Training a Pytorch Wasserstein MNIST GAN on Google Colab

Marton Trencseni - Wed 03 March 2021 - Data

Introduction

In the previous post, I trained a Classic GAN to produce MNIST digits using Pytorch. The results were okay, but a human discriminator can still tell these generated images apart from hand-written digits. In this post, I'll train a modification of the classic GAN called Wasserstein GAN. The Google Colab notebook is here.

Architecture

The Wasserstein GAN (WGAN) was introduced in a 2017 paper. This Google Machine Learning page explains WGANs and their relationship to classic GANs beautifully:

This loss function depends on a modification of the GAN scheme called "Wasserstein GAN" or "WGAN" in which the discriminator does not actually classify instances. For each instance it outputs a number. This number does not have to be less than one or greater than 0, so we can't use 0.5 as a threshold to decide whether an instance is real or fake. Discriminator training just tries to make the output bigger for real instances than for fake instances.

Because it can't really discriminate between real and fake, the WGAN discriminator is actually called a "critic" instead of a "discriminator". This distinction has theoretical importance, but for practical purposes we can treat it as an acknowledgement that the inputs to the loss functions don't have to be probabilities.

The loss functions themselves are deceptively simple:

Critic Loss: D(x) - D(G(z))

The discriminator tries to maximize this function. In other words, it tries to maximize the difference between its output on real instances and its output on fake instances.

Generator Loss: D(G(z))

The generator tries to maximize this function. In other words, It tries to maximize the discriminator's output for its fake instances. In these functions:

D(x) is the critic's output for a real instance.

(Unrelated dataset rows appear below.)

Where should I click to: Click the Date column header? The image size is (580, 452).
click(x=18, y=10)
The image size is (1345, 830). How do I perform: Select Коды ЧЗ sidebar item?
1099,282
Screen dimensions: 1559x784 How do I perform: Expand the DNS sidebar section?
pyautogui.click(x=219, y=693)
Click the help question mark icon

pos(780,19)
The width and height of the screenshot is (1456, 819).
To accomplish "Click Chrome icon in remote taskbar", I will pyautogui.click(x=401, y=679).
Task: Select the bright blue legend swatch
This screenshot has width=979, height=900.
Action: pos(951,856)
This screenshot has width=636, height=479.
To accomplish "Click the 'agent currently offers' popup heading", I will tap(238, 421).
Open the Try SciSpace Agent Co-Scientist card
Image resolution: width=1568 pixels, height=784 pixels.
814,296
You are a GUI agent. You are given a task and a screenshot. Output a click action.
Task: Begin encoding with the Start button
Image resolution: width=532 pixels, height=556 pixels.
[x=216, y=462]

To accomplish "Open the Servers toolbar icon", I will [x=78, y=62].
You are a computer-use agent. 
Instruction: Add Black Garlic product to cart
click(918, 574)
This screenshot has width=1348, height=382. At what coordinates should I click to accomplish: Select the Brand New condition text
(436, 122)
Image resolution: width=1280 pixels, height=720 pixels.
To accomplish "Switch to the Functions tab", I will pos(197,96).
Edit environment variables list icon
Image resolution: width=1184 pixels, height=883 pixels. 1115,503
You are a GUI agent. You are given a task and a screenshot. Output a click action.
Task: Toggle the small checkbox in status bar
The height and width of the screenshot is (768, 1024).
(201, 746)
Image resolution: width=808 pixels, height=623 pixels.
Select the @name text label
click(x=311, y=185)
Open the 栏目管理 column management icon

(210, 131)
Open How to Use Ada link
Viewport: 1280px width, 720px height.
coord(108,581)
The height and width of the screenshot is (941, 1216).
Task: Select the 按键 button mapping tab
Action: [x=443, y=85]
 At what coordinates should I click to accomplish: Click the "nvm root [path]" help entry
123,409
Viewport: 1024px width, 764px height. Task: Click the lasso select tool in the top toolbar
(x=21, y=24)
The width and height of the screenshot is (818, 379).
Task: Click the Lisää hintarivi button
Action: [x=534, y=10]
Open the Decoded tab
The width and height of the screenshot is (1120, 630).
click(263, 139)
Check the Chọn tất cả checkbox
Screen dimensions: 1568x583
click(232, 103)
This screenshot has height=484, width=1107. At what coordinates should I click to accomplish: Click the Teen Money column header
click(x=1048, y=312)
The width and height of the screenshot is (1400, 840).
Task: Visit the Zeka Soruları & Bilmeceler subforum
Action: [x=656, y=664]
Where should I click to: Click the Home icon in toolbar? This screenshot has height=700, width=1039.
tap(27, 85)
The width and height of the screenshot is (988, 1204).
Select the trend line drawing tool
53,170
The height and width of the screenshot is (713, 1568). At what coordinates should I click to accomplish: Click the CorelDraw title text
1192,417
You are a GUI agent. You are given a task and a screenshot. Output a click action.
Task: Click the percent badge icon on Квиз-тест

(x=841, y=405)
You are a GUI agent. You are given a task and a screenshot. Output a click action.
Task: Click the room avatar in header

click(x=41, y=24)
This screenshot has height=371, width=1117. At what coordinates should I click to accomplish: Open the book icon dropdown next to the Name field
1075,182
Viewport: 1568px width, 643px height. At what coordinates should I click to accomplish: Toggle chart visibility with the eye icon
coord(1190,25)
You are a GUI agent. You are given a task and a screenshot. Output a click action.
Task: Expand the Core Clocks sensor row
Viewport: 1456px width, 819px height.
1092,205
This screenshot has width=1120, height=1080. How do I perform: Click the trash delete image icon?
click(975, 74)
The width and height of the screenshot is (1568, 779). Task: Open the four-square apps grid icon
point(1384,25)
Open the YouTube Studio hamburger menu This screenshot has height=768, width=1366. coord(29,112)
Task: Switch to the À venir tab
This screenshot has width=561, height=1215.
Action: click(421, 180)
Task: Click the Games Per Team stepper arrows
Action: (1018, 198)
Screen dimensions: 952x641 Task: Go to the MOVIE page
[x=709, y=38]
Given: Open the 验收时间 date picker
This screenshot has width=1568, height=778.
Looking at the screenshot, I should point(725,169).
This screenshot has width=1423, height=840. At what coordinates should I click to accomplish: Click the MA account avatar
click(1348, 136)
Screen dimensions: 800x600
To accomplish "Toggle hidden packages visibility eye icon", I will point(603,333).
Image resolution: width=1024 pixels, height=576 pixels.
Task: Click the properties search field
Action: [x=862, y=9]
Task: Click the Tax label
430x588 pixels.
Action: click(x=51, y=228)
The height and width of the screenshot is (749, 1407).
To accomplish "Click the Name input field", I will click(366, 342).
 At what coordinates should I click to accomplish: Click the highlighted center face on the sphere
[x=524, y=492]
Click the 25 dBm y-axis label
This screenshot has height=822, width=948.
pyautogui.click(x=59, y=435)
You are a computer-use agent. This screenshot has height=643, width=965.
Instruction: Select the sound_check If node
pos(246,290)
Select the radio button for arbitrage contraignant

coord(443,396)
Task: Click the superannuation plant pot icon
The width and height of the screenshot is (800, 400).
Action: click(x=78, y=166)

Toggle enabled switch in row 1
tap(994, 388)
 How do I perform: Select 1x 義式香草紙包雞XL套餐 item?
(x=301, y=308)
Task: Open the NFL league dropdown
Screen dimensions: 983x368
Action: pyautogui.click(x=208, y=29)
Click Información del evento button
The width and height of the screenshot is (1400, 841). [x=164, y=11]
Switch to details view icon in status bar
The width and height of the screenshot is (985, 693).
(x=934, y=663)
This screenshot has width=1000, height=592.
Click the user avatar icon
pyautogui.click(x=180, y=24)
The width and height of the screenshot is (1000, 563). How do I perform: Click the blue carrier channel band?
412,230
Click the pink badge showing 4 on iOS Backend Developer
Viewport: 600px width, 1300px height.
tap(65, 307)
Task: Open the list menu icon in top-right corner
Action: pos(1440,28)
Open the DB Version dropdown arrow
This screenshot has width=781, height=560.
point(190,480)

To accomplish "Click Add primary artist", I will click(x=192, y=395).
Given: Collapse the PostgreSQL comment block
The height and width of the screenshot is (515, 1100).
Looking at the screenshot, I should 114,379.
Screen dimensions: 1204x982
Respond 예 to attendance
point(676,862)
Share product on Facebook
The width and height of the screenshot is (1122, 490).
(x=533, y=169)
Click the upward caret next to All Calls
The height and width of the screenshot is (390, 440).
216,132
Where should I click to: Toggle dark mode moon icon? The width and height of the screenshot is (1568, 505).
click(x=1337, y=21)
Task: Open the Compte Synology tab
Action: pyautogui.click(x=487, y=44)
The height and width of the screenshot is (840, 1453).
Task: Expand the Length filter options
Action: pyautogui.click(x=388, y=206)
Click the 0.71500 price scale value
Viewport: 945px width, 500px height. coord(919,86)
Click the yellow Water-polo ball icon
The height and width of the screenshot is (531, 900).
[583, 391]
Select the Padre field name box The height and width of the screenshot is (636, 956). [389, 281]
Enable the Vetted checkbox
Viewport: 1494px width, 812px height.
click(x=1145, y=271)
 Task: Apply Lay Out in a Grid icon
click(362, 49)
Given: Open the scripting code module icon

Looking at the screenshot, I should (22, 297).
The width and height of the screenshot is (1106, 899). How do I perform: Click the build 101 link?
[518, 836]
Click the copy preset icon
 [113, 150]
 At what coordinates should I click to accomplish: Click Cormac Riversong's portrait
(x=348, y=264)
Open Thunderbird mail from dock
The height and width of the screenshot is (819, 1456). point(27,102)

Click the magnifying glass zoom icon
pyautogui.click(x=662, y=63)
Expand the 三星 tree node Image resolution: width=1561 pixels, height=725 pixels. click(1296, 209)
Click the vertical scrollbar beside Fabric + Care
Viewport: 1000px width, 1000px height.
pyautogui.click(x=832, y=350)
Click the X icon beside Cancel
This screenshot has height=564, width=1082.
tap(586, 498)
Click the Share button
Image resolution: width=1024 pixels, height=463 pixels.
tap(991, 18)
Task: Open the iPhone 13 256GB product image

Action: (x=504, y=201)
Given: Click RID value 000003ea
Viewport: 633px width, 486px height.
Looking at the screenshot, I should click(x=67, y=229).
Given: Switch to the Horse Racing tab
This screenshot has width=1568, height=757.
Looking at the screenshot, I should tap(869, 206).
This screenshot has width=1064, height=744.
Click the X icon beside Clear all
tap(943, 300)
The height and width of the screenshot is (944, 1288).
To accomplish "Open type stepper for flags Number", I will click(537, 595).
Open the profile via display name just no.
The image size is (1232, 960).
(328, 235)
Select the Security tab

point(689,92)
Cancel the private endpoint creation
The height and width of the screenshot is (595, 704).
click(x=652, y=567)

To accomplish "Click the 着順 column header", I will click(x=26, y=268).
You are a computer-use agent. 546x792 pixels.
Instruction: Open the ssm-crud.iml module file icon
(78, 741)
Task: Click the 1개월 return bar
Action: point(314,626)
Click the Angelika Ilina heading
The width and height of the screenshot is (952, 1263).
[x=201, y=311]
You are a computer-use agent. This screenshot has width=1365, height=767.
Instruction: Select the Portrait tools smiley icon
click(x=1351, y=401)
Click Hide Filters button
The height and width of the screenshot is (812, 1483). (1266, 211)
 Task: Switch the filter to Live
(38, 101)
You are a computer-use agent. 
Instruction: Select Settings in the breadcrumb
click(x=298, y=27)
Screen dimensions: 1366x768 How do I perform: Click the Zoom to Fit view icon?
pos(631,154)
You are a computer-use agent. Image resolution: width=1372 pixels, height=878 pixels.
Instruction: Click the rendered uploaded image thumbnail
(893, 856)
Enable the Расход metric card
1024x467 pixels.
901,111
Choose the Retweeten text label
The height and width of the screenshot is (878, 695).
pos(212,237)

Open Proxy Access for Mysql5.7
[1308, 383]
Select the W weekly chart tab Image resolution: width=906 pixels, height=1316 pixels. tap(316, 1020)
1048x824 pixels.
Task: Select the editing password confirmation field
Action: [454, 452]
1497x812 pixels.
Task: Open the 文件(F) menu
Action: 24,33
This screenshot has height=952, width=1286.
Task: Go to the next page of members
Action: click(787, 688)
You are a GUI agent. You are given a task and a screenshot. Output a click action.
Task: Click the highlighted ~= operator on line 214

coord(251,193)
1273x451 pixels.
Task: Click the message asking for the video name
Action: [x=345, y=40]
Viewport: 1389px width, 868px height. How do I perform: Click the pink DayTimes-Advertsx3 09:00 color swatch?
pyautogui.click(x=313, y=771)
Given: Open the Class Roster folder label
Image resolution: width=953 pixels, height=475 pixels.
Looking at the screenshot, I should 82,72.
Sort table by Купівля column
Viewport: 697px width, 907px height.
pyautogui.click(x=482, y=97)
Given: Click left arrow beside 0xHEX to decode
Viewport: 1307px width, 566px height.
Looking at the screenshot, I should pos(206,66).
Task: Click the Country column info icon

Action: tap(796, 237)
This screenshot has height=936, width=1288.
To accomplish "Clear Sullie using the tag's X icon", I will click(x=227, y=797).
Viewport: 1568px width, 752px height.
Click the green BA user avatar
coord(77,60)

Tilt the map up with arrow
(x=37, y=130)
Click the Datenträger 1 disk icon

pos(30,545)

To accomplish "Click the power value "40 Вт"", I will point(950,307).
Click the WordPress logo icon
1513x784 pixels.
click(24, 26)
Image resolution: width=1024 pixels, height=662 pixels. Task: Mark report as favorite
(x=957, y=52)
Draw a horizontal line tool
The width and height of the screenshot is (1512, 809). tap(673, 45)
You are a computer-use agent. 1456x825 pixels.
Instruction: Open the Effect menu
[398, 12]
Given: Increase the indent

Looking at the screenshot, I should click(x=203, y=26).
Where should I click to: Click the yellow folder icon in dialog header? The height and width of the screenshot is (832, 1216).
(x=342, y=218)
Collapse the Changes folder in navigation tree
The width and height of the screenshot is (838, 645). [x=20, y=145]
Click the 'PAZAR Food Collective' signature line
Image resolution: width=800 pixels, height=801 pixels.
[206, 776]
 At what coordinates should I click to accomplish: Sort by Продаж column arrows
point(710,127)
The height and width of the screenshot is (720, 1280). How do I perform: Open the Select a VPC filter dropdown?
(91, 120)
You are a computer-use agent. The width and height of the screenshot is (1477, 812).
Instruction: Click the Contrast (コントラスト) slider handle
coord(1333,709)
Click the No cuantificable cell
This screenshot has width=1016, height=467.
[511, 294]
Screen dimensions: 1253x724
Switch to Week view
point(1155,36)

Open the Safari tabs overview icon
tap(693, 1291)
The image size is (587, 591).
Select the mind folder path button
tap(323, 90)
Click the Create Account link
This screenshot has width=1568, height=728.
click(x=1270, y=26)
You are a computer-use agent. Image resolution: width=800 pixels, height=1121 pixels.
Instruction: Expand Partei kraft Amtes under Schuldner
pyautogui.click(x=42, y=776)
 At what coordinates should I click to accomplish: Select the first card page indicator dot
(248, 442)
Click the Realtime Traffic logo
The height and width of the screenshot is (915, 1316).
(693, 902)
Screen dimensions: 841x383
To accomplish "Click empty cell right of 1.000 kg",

G(z) is the generator's output when given noise z.

D(G(z)) is the critic's output for a fake instance.

The output of critic D does not have to be between 1 and 0.

Code

The Generator and Discriminator neural networks are exactly the same as in the classic GAN case!

class Generator(nn.Module):
    def __init__(self):
        super(Generator, self).__init__()
        def block(in_feat, out_feat, normalize=True):
            layers = [nn.Linear(in_feat, out_feat)]
            if normalize:
                layers.append(nn.BatchNorm1d(out_feat, 0.8))
            layers.append(nn.LeakyReLU(0.2, inplace=True))
            return layers
        self.model = nn.Sequential(
            *block(opt.latent_dim, 128, normalize=False),
            *block(128, 256),
            *block(256, 512),
            *block(512, 1024),
            nn.Linear(1024, int(np.prod(img_shape))),
            nn.Tanh()
        )
    def forward(self, z):
        img = self.model(z)
        img = img.view(img.shape[0], *img_shape)
        return img

class Discriminator(nn.Module):
    def __init__(self):
        super(Discriminator, self).__init__()
        self.model = nn.Sequential(
            nn.Linear(opt.img_size ** 2, 512),
            nn.LeakyReLU(0.2, inplace=True),
            nn.Linear(512, 256),
            nn.LeakyReLU(0.2, inplace=True),
            nn.Linear(256, 1),
        )
    def forward(self, img):
        img_flat = img.view(img.shape[0], -1)
        validity = self.model(img_flat)
        return validity

The training code:

real_imgs = Variable(imgs.type(Tensor))
# train Discriminator
discriminator_optimizer.zero_grad()
# sample noise as generator input
z = Variable(Tensor(np.random.normal(0, 1, (imgs.shape[0], opt.latent_dim))))
# generate a batch of images
fake_imgs = generator(z).detach()
# Adversarial loss
discriminator_loss = torch.mean(discriminator(fake_imgs)) - torch.mean(discriminator(real_imgs)) + 
discriminator_loss.backward()
discriminator_optimizer.step()
# clip weights of discriminator
for p in discriminator.parameters():
    p.data.clamp_(-opt.clip_value, opt.clip_value)
# train the generator every n_critic iterations
if i % opt.n_critic == 0:
    # train Generator
    generator_optimizer.zero_grad()
    # generate a batch of fake images
    critics_fake_imgs = generator(z)
    # Adversarial loss
    generator_loss = -torch.mean(discriminator(critics_fake_imgs))
    generator_loss.backward()
    generator_optimizer.step()

Results

Below are samples of MNIST digits produced by the GAN after 1, 5, 10, 50, 100, 150 and 200 epochs of training (an epoch is a full go through the MNIST dataset, consisting of 60K digits):

Epoch 1:

Wasserstein GAN Generated MNIST digits

Epoch 5:

Wasserstein GAN Generated MNIST digits

Epoch 10:

Wasserstein GAN Generated MNIST digits

Epoch 50:

Wasserstein GAN Generated MNIST digits

Epoch 100:

Wasserstein GAN Generated MNIST digits

Epoch 150:

Wasserstein GAN Generated MNIST digits

Epoch 200:

Wasserstein GAN Generated MNIST digits

Conclusion

Unlike the Classic GAN, the WGAN produces beautiful digits after 200 iterations.